(Dataset excerpts)

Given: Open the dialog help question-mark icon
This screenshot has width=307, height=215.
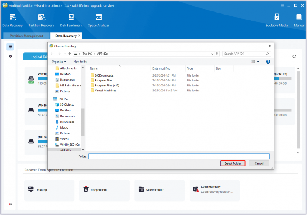Looking at the screenshot, I should [x=268, y=62].
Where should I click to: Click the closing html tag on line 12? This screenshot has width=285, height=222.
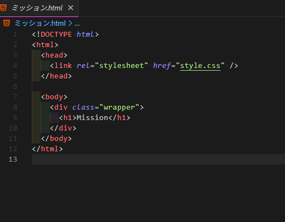coord(48,149)
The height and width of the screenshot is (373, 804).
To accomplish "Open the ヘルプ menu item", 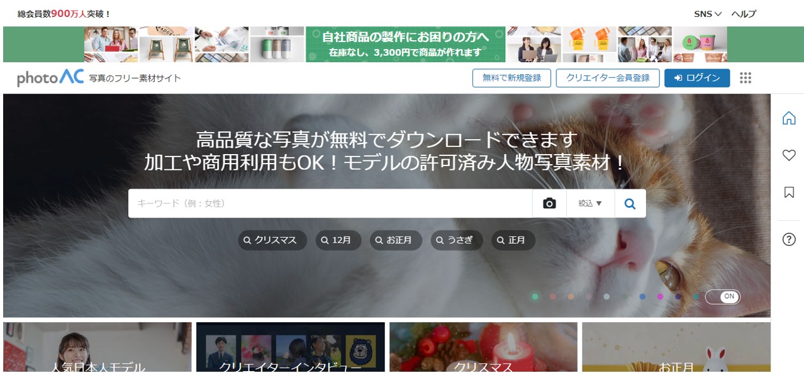I will pos(742,13).
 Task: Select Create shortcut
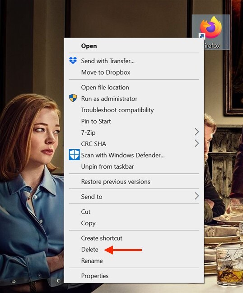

▸ **EXERCISE AIM**
When pictures appear in the records above, leave them out and reproduce exactly each line from the first through the line containing "The height and", both included.

▸ **WRITTEN RESPONSE**
Given: Open the dialog help question-mark icon
This screenshot has width=307, height=215.
Looking at the screenshot, I should [x=268, y=62].
Where should I click to: Click the closing html tag on line 12? This screenshot has width=285, height=222.
coord(48,149)
The height and width of the screenshot is (373, 804).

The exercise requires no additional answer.